Viability -- To ensure the corporation's current and future growth/progress, it is important that projects are considered as a portfolio and that strategically most important, as well as most profitable projects are pursued.
Metrics used: Product cost, revenue/sales, percent of new products sales, market share of products, sales to break even, development process total cost, net income/profit, percent of new customers sales and percent of repeat customers sales.

Process -- To economically and repeatedly accomplish the stated strategic and contextual objectives a flexible multi-stage gate process is required. The design process usually consists of three phases: Direction, design and development, which can be subdivided into more sub-phases as needed for individual projects.
Metrics used: Time to market, number of new products developed, number of design modifications, phase cycle time, number of new products introduced, team assessment of design effect, peer evaluation, frequency of changes in specifications, number of products completed, number of patents and percentage of new features.

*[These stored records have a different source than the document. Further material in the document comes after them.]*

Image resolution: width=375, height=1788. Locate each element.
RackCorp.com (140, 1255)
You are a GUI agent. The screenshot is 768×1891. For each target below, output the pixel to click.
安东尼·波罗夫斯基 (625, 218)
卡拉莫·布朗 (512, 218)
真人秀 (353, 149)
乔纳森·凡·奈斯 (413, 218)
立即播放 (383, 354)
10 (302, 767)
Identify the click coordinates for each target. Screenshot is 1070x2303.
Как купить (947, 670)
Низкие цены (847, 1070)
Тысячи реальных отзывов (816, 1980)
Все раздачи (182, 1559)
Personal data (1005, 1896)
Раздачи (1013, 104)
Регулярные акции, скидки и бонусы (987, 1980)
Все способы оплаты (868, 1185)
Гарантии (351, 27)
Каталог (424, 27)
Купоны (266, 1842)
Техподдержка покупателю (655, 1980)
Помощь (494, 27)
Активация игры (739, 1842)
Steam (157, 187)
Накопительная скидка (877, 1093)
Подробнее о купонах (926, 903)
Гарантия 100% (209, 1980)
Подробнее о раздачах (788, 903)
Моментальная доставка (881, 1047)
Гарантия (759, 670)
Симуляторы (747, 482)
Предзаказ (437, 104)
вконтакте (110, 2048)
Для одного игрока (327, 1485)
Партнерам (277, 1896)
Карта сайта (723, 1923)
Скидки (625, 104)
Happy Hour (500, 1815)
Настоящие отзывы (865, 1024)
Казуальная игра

Functionality -- To profitably meet the target users requirements; a specific functionality needs to be created based on the selected technology, product architecture and features. It includes a description of platform and whether it be a modular or custom product.
Metrics used: Functionality (new or improved), unique selling points, number and type of required number of shell keeping unites (SKU) and technical performance requirements.

Expression -- The physical manifestation of how the business desires to be perceived (brand perception). This is achieved though design language and design principles.
Metrics used: Alignment with design strategy, brand attributes, corporate design and product line design language, design principles and logo, product name, slogan and mantra.

These nine steps are certainly integral but by no means sufficient. To engage the design team and support them in synthesizing concepts, the brief needs to inspire them. If the content is right, yet, the brief is neither memorable nor inspiring, it will accomplish little more than being a document designed to CYA because, at the end of the day, it is results that matter, not procedures.